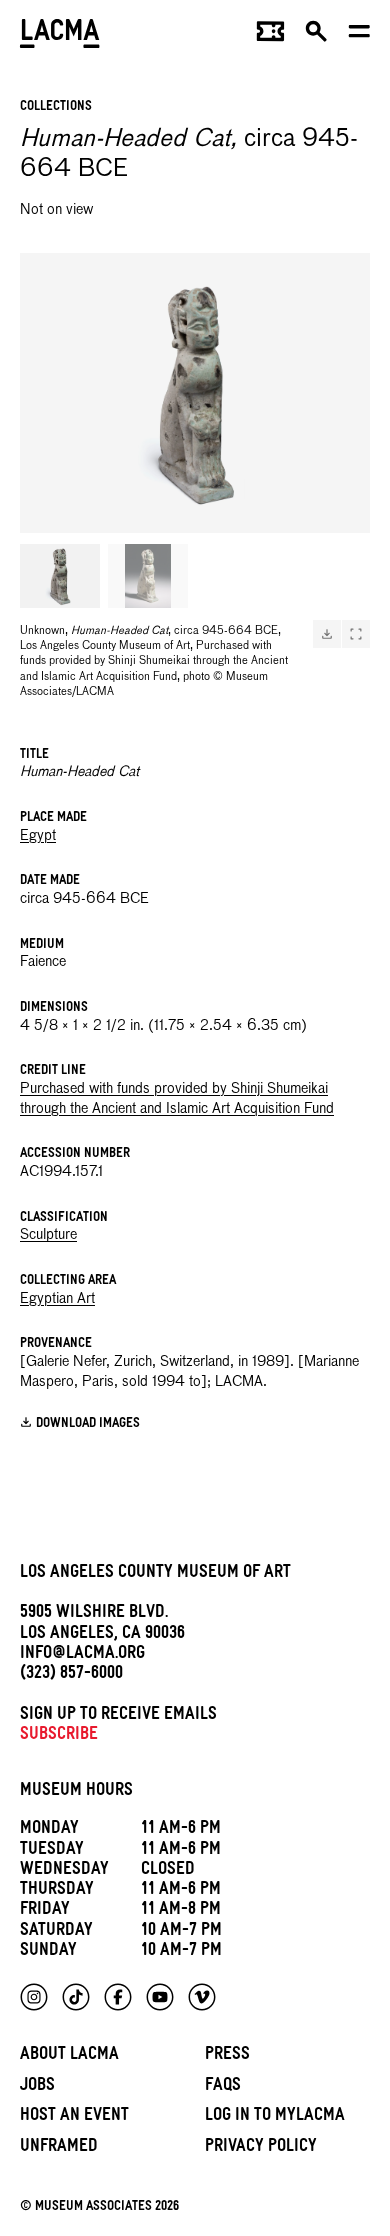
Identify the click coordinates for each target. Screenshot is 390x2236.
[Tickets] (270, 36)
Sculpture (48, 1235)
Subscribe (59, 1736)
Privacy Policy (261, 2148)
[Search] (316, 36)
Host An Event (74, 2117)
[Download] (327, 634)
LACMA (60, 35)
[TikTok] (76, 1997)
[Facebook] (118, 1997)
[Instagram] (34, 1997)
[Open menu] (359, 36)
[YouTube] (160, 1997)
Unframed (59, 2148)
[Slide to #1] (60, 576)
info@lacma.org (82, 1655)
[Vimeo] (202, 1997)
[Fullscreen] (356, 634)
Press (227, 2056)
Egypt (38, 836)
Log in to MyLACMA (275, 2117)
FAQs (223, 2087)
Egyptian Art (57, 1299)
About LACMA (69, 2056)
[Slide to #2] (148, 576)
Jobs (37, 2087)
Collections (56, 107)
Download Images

# # # #

_WORK TASK_
All of the material shown above needs to be duplicated exactly. Omit every picture.

_SOLUTION TO THE EXERCISE_
Identify the click coordinates for each target. Screenshot is 390x2236.
[Tickets] (270, 36)
Sculpture (48, 1235)
Subscribe (59, 1736)
Privacy Policy (261, 2148)
[Search] (316, 36)
Host An Event (74, 2117)
[Download] (327, 634)
LACMA (60, 35)
[TikTok] (76, 1997)
[Facebook] (118, 1997)
[Instagram] (34, 1997)
[Open menu] (359, 36)
[YouTube] (160, 1997)
Unframed (59, 2148)
[Slide to #1] (60, 576)
info@lacma.org (82, 1655)
[Vimeo] (202, 1997)
[Fullscreen] (356, 634)
Press (227, 2056)
Egypt (38, 836)
Log in to MyLACMA (275, 2117)
FAQs (223, 2087)
Egyptian Art (57, 1299)
About LACMA (69, 2056)
[Slide to #2] (148, 576)
Jobs (37, 2087)
Collections (56, 107)
Download Images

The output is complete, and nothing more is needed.